Gra miejska we Frampolu. Było pozytywnie!
W poniedziałkowe przedpołudnie uczniowie gimnazjum we Frampolu wyruszyli na podbój miasta. Osiem drużyn, w sumie ponad 50 osób, miało za zadanie odnalezienie kolejnych punktów, którymi były ważne dla lokalnej społeczności miejsca – pomnik na rynku, kościół czy budynek starej poczty. Każda grupa miała za zadanie wykonanie pewnych poleceń. Wyposażona we własną flagę, ciekawość i chęć działania, wyruszyła na poszukiwanie przygód. Uczestnicy gry z zamkniętymi oczami pokonali labirynt na placu przed MGOK-iem, wymyślili legendę o powstaniu Frampola, policzyli okna w kościele, rozwiązali zagadki dotyczące historii miasta. Największe emocje wzbudziło jednak zadanie, które dotyczyło zrobienia sobie zdjęcia z trzema przypadkowymi osobami, na przykład z panią ze sklepu czy z panem z parku. Reakcje mieszkańców były różne. Jedni byli trochę zdziwieni, inni z uśmiechem przystawali na propozycję gimnazjalistów. Uczniowie także napisali na balonach, za co lubią swoje miasto. Następnie wręczyli te baloniki przechodniom.

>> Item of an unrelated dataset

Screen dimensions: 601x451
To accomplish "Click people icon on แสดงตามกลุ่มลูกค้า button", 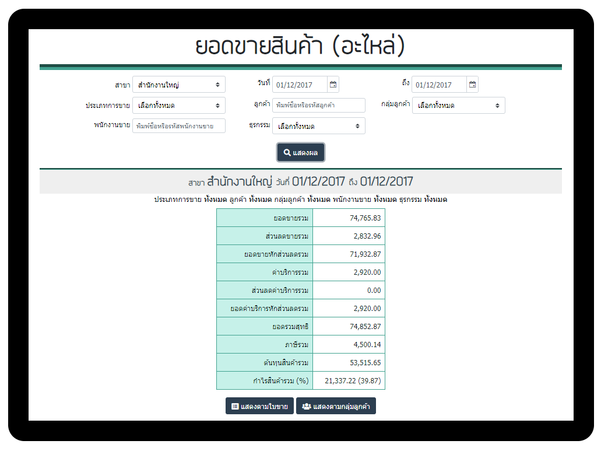I will [x=306, y=407].
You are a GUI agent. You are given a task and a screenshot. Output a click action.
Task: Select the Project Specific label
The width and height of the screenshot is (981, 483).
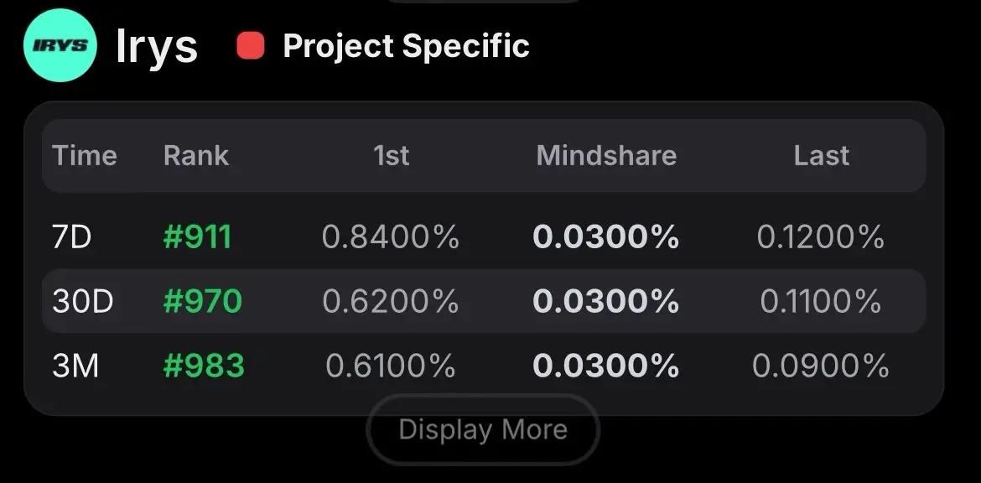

Pomysł zorganizowania gry miejskiej we Frampolu wyszedł od studentek UMCS w Lublinie Natalii Dyjach i Dominiki Polak, które jako wolontariuszki uczestniczą w wielu podobnych wydarzenia w różnych miastach Polski. – Pomyślałam, że jeszcze nigdy nie zorganizowaliśmy czegoś podobnego we Frampolu, skąd pochodzę – mówi Natalia, koordynatorka projektu. Dzięki programowi "Projektor – wolontariat studencki" udało się pozyskać grant na zorganizowanie gry. Najpierw były spotkania z młodzieżą z gimnazjum, planowanie etapów gry i ustalanie jej zasad. Uczestnicy podzielili się na grupy i sami wybrali liderów. Każdy miał szansę na zaprezentowanie się w tym, w czym jest najlepszy.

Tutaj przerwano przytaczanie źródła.